‘Incredibly Creepy’ Billboards to Track Behavior of Passers-By
TND Guest Contributor: Nika Knight
Billboards across the country will soon begin to spy on the behavior of passers-by and sell that data to advertisers.
Clear Channel Outdoor Americas, which owns tens of thousands of billboards nationwide, is on Monday announcing plans to use people’s cell phones to allow its billboards to track the behavior of everyone who walks or drives past the ads.
“People have no idea that they’re being tracked and targeted,” Jeffrey Chester, executive director of the Center for Digital Democracy, told the New York Times, which broke the news on Sunday. “It is incredibly creepy, and it’s the most recent intrusion into our privacy.”
The marketing behemoth is partnering with AT&T and other companies that track human behavior to collect data on viewers’ activity, which advertisers could then use to create hyper-targeted ads—similar to how websites track visitors through their browsers and sell that data to online marketers.
The problem, say privacy advocates, is that most people when out in public will have no idea that their every move is being recorded and analyzed and sold for marketing purposes. When similar ads that used smartphones to track behavior were installed in phone booths in New York City in 2008, there was loud public outcry and the billboards were quickly removed after a Buzzfeed investigation.
Indeed, even Clear Channel Outdoor Americas’ own spokesman conceded to the New York Times that the company’s new service does “sound a bit creepy.”
Critics also note that the use of smartphone data to track the behavior of unsuspecting passers-by poses specific risks to children, who are more susceptible to advertisements,studies show, and who are also using mobile phones at younger and younger ages. Fifty-six percent of children ages eight to 12 have their own cellphones, a 2012 study found.
Facial-recognition technology is also increasingly used by advertisers to track behavior in public spaces, and many people remain unaware of it. The February 2016 issue of Consumer Reports drew attention to the growing phenomenon, and listed a few examples of how the technology is being put to use:
In Germany, the Astra beer brand recently created an automated billboard that noted when women walked past. The billboard approximated the women’s age, then played one of several prerecorded ads to match.
Retailers can use facial recognition systems to see how long people of a particular race or gender remain in the shop, and adjust displays and the store layout to try to enhance sales.
Using related technology, some high-end retailers in the U.S. have experimented with “memory mirrors” that perform tricks such as storing images of what shoppers tried on so that they can be revisited, or emailed directly to friends for feedback.
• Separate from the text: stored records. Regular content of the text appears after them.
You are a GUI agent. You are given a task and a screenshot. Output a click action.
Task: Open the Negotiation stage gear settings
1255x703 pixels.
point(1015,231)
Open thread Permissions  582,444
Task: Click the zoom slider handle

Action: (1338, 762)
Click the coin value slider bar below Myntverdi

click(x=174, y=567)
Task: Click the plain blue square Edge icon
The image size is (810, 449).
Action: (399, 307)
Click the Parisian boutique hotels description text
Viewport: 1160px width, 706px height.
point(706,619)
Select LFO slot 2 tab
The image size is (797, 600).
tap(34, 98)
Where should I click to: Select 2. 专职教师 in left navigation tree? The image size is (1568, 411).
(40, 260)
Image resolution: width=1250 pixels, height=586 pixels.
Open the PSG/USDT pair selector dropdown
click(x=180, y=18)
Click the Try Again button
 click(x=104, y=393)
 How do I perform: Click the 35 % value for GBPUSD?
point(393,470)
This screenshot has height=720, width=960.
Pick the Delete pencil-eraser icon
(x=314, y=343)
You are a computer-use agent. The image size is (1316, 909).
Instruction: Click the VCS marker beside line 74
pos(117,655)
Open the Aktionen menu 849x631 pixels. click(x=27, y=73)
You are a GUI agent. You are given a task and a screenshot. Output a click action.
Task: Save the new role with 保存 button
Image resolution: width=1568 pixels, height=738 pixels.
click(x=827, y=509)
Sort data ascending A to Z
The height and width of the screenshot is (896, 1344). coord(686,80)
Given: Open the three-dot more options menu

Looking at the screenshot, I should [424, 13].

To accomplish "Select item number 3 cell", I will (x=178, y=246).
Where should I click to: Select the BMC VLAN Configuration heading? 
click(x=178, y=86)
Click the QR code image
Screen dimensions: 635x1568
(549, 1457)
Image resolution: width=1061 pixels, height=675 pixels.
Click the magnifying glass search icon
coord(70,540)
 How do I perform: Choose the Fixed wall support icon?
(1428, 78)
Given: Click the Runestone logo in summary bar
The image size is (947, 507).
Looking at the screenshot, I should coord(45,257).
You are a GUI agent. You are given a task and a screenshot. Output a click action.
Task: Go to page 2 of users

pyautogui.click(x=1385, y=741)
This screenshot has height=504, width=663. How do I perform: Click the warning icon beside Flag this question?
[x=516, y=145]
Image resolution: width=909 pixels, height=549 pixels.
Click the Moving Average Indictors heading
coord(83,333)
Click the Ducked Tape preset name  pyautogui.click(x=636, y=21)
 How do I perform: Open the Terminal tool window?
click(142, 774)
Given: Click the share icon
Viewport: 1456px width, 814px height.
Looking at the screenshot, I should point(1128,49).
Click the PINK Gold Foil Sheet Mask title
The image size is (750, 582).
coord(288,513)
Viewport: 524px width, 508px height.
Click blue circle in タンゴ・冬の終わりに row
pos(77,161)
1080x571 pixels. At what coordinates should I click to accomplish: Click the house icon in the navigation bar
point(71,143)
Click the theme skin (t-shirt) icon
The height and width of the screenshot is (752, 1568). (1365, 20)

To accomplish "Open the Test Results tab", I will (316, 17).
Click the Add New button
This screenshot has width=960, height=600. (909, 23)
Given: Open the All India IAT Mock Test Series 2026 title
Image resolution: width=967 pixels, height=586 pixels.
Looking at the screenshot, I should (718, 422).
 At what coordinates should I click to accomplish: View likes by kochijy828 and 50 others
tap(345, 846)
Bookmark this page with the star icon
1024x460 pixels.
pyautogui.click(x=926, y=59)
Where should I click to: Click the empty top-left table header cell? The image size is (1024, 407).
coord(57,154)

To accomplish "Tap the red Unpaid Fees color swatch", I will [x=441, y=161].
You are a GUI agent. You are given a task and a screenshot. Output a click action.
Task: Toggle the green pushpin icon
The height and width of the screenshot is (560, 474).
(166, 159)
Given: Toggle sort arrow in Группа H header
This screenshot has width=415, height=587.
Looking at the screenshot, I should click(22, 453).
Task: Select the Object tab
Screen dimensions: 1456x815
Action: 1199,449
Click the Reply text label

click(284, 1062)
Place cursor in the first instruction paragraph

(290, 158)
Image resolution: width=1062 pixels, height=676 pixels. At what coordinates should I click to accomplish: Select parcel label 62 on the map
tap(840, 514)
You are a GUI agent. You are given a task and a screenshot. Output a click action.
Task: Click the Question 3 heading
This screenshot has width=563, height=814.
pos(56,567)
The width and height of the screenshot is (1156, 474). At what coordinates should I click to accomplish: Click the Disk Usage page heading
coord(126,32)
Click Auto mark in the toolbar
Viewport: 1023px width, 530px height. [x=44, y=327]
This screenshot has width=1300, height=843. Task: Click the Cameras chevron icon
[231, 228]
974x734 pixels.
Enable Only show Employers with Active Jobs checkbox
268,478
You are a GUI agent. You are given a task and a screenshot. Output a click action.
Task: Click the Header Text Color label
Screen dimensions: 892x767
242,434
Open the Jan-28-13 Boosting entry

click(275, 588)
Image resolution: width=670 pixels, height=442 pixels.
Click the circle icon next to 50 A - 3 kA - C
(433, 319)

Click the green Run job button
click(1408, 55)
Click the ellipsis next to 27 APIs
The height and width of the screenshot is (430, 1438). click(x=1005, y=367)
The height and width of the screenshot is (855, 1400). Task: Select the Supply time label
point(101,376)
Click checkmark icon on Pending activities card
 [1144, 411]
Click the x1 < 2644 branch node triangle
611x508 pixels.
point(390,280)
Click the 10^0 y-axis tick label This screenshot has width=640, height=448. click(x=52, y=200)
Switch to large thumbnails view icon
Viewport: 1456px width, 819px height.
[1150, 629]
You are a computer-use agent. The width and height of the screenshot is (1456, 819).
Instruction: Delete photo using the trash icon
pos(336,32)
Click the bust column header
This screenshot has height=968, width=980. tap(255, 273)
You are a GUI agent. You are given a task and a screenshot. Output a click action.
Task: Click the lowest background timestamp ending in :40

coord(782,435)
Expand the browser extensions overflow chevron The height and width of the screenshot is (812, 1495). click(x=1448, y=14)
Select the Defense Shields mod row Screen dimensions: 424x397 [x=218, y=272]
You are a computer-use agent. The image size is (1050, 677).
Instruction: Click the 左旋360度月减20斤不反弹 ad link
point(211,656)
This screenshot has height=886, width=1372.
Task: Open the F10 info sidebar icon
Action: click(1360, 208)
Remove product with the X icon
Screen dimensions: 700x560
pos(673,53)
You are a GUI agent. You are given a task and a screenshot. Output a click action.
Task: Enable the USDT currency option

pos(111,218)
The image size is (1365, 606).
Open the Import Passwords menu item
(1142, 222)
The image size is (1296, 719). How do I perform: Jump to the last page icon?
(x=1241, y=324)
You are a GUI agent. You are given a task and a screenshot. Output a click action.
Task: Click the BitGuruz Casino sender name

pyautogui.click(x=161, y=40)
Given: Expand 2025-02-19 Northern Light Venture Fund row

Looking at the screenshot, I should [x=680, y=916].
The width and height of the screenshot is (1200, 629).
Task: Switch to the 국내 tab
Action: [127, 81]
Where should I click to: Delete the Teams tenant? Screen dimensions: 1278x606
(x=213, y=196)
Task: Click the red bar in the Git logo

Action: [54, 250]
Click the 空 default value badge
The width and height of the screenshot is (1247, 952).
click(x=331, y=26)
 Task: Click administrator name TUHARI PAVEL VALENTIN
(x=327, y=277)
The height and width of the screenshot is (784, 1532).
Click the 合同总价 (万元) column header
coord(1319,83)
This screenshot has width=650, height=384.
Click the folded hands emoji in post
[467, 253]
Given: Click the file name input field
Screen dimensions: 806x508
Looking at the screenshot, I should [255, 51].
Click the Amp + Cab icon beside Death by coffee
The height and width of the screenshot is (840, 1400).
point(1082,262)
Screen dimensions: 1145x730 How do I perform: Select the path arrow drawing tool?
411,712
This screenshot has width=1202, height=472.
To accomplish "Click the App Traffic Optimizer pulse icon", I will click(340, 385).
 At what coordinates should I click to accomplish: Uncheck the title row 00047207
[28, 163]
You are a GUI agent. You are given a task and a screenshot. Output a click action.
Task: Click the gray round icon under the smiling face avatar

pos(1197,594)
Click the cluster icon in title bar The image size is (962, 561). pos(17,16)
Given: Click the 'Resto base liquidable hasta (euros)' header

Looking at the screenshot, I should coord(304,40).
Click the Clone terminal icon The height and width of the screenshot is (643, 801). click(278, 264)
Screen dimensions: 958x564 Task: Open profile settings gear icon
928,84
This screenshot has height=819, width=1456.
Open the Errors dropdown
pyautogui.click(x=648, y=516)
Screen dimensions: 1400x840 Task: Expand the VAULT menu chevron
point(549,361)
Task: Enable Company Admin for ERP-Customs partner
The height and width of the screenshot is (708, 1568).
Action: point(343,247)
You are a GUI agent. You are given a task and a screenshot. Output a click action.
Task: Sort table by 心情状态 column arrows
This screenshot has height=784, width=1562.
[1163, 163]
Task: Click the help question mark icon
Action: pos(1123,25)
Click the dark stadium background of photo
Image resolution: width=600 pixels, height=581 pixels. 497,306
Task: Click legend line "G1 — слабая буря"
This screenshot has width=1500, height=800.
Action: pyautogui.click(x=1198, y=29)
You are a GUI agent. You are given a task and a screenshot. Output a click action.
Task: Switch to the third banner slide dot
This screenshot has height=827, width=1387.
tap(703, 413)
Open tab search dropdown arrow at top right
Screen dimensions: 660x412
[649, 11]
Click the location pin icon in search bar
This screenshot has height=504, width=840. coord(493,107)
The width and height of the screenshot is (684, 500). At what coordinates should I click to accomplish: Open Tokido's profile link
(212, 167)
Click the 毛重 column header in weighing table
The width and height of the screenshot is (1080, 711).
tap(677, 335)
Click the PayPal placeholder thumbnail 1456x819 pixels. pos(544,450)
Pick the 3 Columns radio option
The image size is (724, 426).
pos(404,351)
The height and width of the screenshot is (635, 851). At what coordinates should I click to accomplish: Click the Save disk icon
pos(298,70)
Public tracking techniques such as facial recognition are “largely unregulated,” the magazine observed.
“People would be outraged if they knew how facial recognition” is being developed and promoted, Alvaro Bedoya, the executive director of Georgetown Law’s Center on Privacy & Technology, told Consumer Reports. “Not only because they weren’t told about it, but because there’s nothing they can do about it.”